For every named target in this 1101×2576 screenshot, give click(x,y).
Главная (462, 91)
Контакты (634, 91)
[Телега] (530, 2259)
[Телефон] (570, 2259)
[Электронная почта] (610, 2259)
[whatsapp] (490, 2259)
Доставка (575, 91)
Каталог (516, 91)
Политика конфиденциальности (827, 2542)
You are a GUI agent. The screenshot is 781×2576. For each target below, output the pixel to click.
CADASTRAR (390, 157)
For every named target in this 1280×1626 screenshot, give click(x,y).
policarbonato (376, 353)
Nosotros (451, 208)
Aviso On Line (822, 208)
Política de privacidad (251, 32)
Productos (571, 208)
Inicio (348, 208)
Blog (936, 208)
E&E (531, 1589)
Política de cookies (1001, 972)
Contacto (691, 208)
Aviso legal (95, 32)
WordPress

ASSIGNMENT: Within the listing above, give again exactly every line from the line with "[Телефон] (570, 2259)" through the line with "Política de privacidad (251, 32)", both included, and no other line.

EXPECTED ANSWER:
[Телефон] (570, 2259)
[Электронная почта] (610, 2259)
[whatsapp] (490, 2259)
Доставка (575, 91)
Каталог (516, 91)
Политика конфиденциальности (827, 2542)
You are a GUI agent. The screenshot is 781×2576. For each target below, output the pixel to click.
CADASTRAR (390, 157)
For every named target in this 1280×1626 screenshot, give click(x,y).
policarbonato (376, 353)
Nosotros (451, 208)
Aviso On Line (822, 208)
Política de privacidad (251, 32)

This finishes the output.